Secondly, it is time to introduce on a system wide basis more efficient water uses – by different crop choices and better precision-based irrigation. Experience is that such controlled irrigation not only saves water but also increases yields, because for example there will be less problems with crops pests and diseases.

Finally, the age old water rights from the times of Al Jabarty should be reconsidered. The rules controlling water distribution of the flood water were formulated 600 years ago by the renowned scholar Al Jabarty, whose grave is still a place of pilgrimage. The situation has now dramatically changed – even in the Tihama groundwater is now the main sources of water. The distribution of spate water should be rethought so that it optimizes the recharge for the wells in the larger area for the productive farming it sustains. The subsurface flows should not be blocked from the weirs. These traditional rules allow the upstream water users to retain almost all of the water – but this was when there were few people, no concrete diversion structures, and groundwater recharge was natural.

Although there is no actual historical record, the Al Jabarty rules are based on time slots for different parts of the areas. The area is distributed in to three groups (upstream; middle stream and downstream) and each group is entitled to water in a certain part of the year.

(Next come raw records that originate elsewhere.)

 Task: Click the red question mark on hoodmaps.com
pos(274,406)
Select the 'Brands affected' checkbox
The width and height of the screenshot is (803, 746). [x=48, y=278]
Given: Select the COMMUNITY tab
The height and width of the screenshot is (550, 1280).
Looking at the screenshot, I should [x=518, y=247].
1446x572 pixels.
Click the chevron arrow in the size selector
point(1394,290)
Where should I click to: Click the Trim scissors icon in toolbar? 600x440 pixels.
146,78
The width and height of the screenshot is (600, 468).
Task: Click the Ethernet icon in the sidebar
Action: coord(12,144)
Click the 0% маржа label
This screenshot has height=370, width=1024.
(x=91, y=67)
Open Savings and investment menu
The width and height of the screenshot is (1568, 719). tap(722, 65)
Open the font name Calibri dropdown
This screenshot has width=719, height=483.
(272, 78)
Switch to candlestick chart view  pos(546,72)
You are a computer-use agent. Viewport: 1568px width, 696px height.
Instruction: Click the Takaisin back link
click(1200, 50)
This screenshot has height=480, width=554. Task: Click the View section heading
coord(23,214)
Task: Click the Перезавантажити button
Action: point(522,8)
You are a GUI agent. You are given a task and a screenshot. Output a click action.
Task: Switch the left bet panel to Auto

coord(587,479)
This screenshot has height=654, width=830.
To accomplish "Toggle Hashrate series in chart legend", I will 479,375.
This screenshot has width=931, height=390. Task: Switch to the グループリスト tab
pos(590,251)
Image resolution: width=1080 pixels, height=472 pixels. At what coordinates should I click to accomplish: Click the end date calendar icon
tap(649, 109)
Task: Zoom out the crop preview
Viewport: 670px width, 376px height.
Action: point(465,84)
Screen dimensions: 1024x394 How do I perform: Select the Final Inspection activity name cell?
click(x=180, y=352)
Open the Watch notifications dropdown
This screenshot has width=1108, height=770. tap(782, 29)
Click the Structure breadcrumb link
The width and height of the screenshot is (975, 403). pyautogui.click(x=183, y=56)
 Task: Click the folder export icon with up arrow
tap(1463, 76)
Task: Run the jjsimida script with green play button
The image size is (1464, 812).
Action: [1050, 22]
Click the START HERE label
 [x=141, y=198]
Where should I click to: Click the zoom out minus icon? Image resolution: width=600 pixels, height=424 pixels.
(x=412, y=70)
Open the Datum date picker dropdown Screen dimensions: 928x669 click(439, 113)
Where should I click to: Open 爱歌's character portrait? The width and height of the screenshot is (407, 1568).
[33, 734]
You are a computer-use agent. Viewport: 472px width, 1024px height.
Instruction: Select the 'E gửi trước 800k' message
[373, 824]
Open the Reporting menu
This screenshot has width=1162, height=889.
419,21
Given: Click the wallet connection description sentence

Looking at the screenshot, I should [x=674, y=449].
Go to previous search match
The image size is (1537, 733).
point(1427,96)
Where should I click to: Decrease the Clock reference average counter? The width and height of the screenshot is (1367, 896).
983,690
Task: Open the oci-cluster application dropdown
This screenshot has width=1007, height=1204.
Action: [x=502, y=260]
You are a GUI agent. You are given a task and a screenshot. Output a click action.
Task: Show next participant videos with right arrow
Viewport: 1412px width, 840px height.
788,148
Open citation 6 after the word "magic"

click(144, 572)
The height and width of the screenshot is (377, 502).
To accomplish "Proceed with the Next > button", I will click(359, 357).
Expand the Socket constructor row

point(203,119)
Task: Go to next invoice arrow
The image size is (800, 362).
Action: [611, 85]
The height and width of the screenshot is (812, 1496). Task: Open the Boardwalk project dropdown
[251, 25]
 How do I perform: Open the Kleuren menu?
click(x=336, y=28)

The upstream group receives all base and spate flow from Oct 19 to Aug 2 (288 days) with a mean water allocation of 79.93 Mcm for gross application of 1.85m, whereby water is allocated for a specified number of days to each canal, depending on the location of the intakes and is the distributed according to the Ala’ala Fala’ala (upstream to downstream, one by one) rule.

The middle stream groups receives all water between Aug 3 to Sept 13.

The downstream receive all spate flow from Sep 14 to Oct 18 (35 days) with a mean water allocation of 16.55 Mcm for a gross application of 0.96m.

As most floods occur from July to September the upstream and middle stream area are clearly far better off. Because of the modernized weirs they can better control the water, yet the subsurface flows should not be blocked from the weirs.

While these rules are in place, there are violated in favour of the already privileged upstream farmers.The main digressions are that substantial area of under banana cultivation in the upstream area receives flood water, yet these lands are outside the area defined as being entitled to spate flows. There is the practice of some upstream farmers
taking 3-4 spates flows for their banana farms in disregard of the Ala’ala Fala’ala rule, whereby the water should go downstream once their land had been irrigated once.

During the modernisation of the system in the 1970’s-1980’s an effort was made to reconsider these rules – but this effort failed. Things have become more pressing ever since and it is time for a new effort to create more fairness in the Tihama water distribution. This requires a large concerted effort bringing together farmers, water users, local government and all others. The first is to bring people together in different part of the basin and create a better understanding how water use in one area affects the other areas; the second is the leadership and magnanimity to respect all each others need to survive and have a decent livelihood.